Bu yıl 2009’daki kârlara ulaşmak zor olacak, ama büyüme tüm hızıyla devam edecek
Finans ve bankacılık sektörü 2001’de krizden çıkarmış olduğu derslerle son üç yılı ve özellikle krizin etkilerinin hissedildiği son 1,5 yıllık dönemi kaydadeğer yaralar almadan geçirdi. Bu süreçte bankalar temkinli bir iyimserlik havası içinde faaliyetlerini ve büyüme stratejilerini sürdürürken, Türk bankacılık sektöründe, 2009’da yüksek kârlar da görüldü. Fakat 2010 yılında yüksek kârlılığın sürdürülmesinin zor olduğu yorumları dillendiriliyor. Sektörde işe alımlar, yeni şube açılışları ve teknolojik yatırımlar sürüyor. Diğer yandan ise geçen yıl önemli kârlar elde eden sektörde, bu yıl bu yüksek rakamlara ulaşmanın zor olacağı öngörülüyor. Bunun nedeni, risklerin ve belirsizliklerin devam ettiği düşüncesi. Özellikle Yunanistan’daki ekonomik kriz dikkatle izleniyor. Sektörde şirketler için uzun vadeli, sürdürülebilir kârlılık önem kazanıyor. Önümüzdeki dönemde de maliyet kontrolü, verimlilik, ekonomik değer yaratabilme ve sermayeyi doğru kullanma öne çıkan konular olacak. Dolayısıyla bunları sağlamada kilit rol oynayan teknoloji ve BT yatırımları da.
Sektörün riskleri
Diğer yandan Bankacılık Düzenleme ve Denetleme Kurumu (BDDK), 2010 ve 2012 yıllarını kapsayan stratejik planını geçtiğimiz ay içinde internet sitesinden duyurdu. Dünya ekonomisindeki gelişmeler baz alınarak açıklanan stratejik planda BDDK Başkanı Tevfik Bilgin, bankacılık sektörüne şu mesajı verdi: “Önümüzdeki dönemde küresel ekonominin ve finans sisteminin göstereceği gelişim, yeniden şekillenen uluslararası finansal mimari, uluslararası ilke ve standartların yaşanan tecrübeler ışığında gözden geçirilmesi, Basel ilke ve standartlarının uygulamaya konulması, finans alanındaki ve bilişim teknolojilerindeki yenilikler ile Avrupa Birliği’ne üyelik yolunda sağlanacak gelişmeler kurumumuzun olduğu kadar ülkemizin de başlıca konuları olacaktır.”

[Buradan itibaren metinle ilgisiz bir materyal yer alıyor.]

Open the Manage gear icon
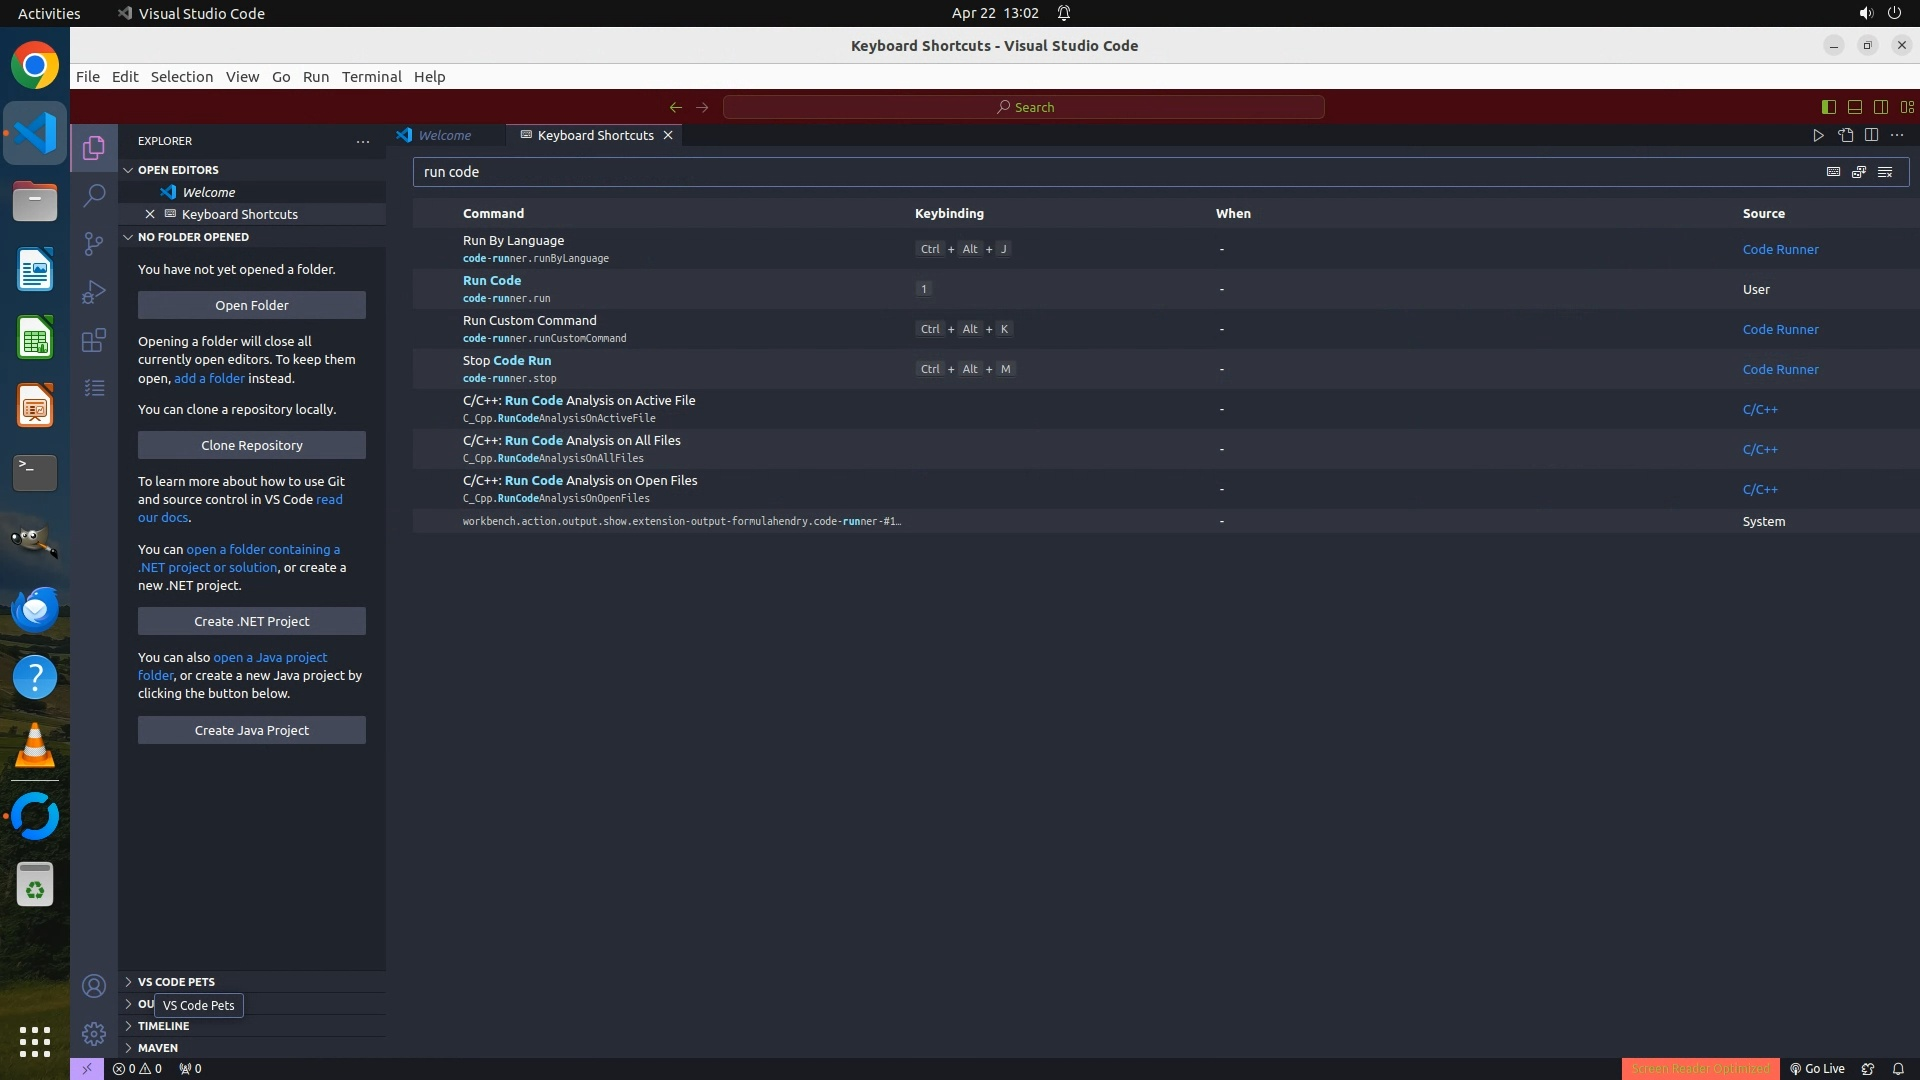This screenshot has height=1080, width=1920. [94, 1034]
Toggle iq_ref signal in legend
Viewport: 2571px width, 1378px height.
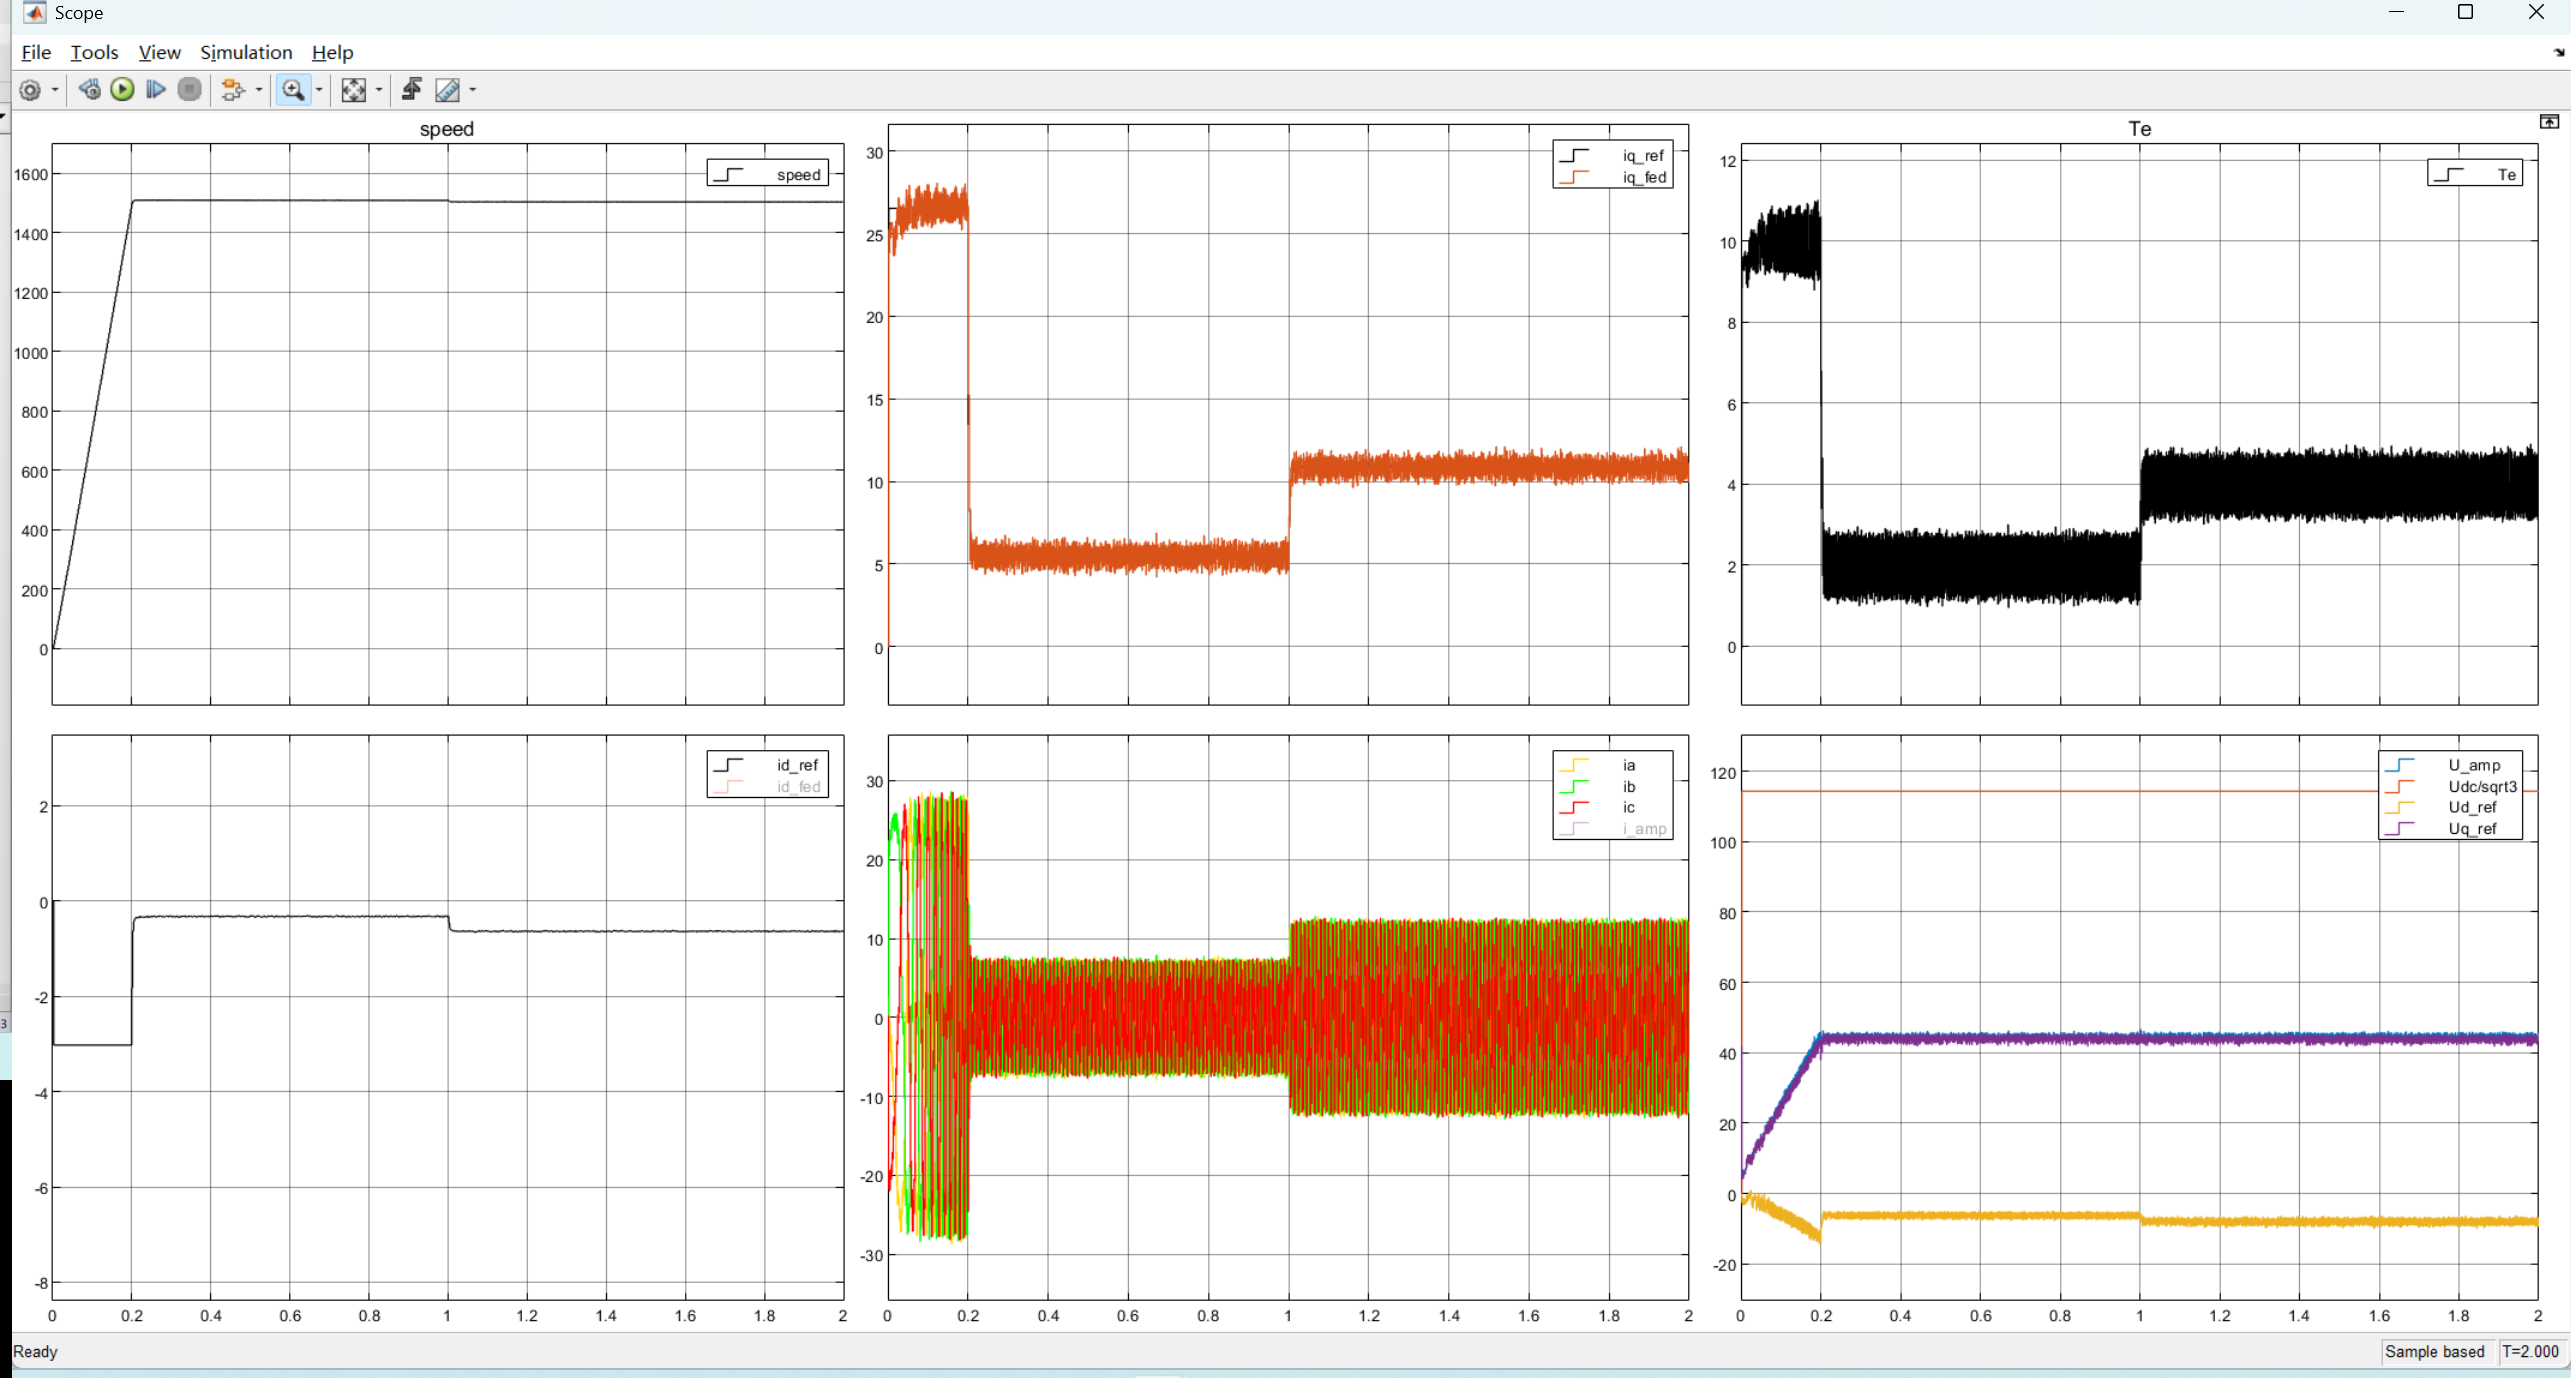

BDDK, bankacılık sektörünün 2010-2012 döneminde şu risk ve belirsizliklerle karşı karşıya olduğunu düşünüyor: “Küresel gelişmelerin şekillendirdiği yeni finansal mimarinin getirdikleri, küresel kriz ışığında Basel II standartlarının gözden geçirilmesi, finans alanındaki yenilikler ve bilgi teknolojilerindeki hızlı gelişmeler, Türkiye’nin üyeliğine ilişkin olarak AB’nin sergilediği belirsiz ve zaman zaman olumsuz tutum, küresel krizin seyri ve Türkiye ekonomisi ve finansal sektörü üzerindeki etkileri, tasarruf oranının yetersizliği, sektördeki vade uyumsuzluğu sorunu, finansal sektörün geneline yönelik bütüncül düzenleme ve denetim yapısının güçlendirilmesi, Basel II’ye geçişin finansal sektöre etkisi, Finansal Kiralama, Faktoring ve Finansman Şirketleri Kanun Tasarısı ile Bankacılık Kanununda Değişiklik Yapılmasına Dair Kanun Tasarısı Taslağının yasalaşma süreci, genel uygulamalar ve yaklaşımlar ile Harcırah Kanunu çerçevesinde denetim faaliyetlerini ve insan kaynaklarının geliştirilmesi olanaklarını olumsuz etkileme potansiyeli taşıyan mali sınırlamalar.”